| For now: - Teaching new programmers how to use ML, and OCaml in particular. - Keeping consistent formatting rules among a large team or project and automating that within your editor. - Benefiting from the comprehensive pattern matching checks provided by the OCaml compiler. - Benefiting from faster compile times of `ocamlc`, or faster native execution time of `ocamlopt`. - Benefiting from Merlin, and the new version of Merlin with support for Reason - I cannot overstate how important Merlin is to my daily development. Soon: - Having conventions for forming namespaces within packages. - Making it easier to share and connect many small packages into a a larger application, and develop those packages locally. - Having "just works" support for the REPL, so that it's one fast command to start the REPL with all your dependencies loaded and autocomplete would just work. - Having a "just works" debugger loader that maps all of your source files and compiled artifacts so you can instantly start debugging your app. |
It's been a while, but taking a look at this comparison of SML and OCaml again:
http://www.mpi-sws.org/~rossberg/sml-vs-ocaml.html
It feels a bit like you've landed in some strange neither-or space for Reason? I'm not sure if it would make sense to bend OCaml into being a subset of SML or not (I know there are some differences, just not sure how much those require different syntax, or if they do) - but did you consider moving more toward SML?

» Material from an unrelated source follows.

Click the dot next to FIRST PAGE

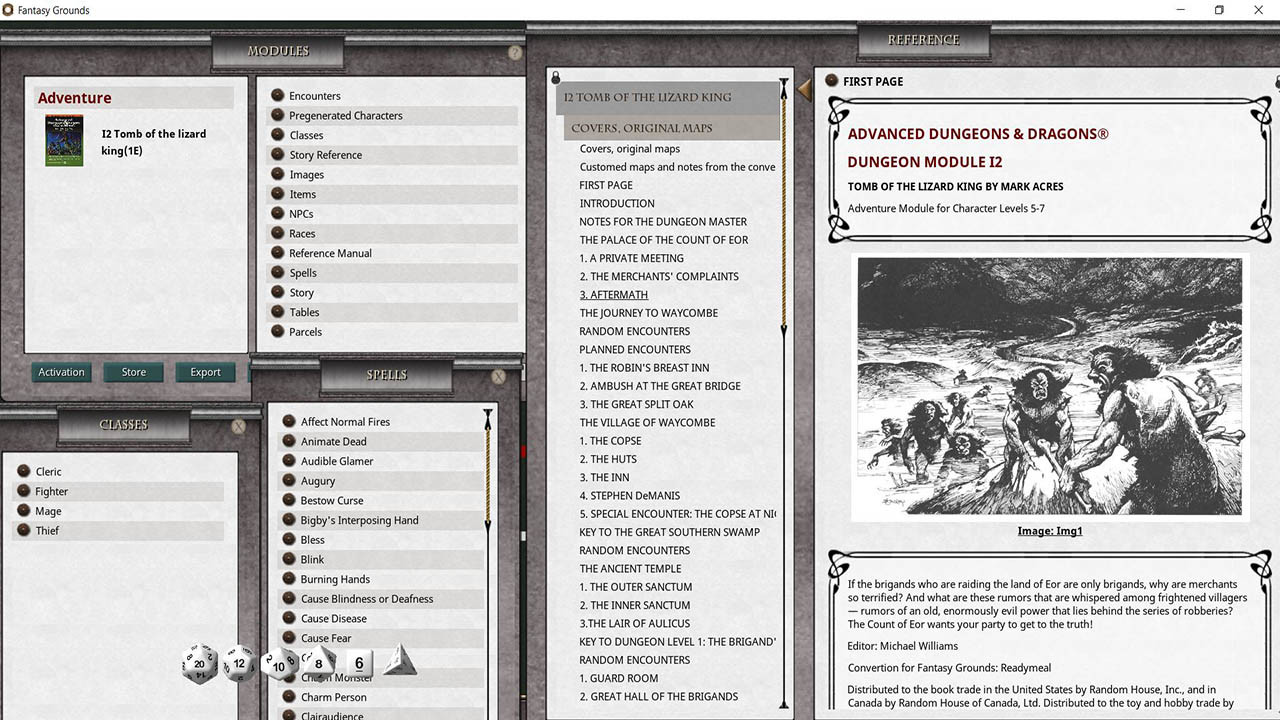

I can see the reasoning between going from <> to != and <- to = (there are more programming languages, and more programmers now, than ever before, and whatever the merits of using = for comparison, almost all other languages in common use now have it as an assignment operator (even if it is still a source of bugs a la: "if(a=0) ...")).
It's exiting times with Elixir and Lisp Flavoured Erlang for Erlang, and now Reason for OCaml (and to some extent various dialects, languages and DSLs for Javascript, like typescript, coffee script and JSX for React).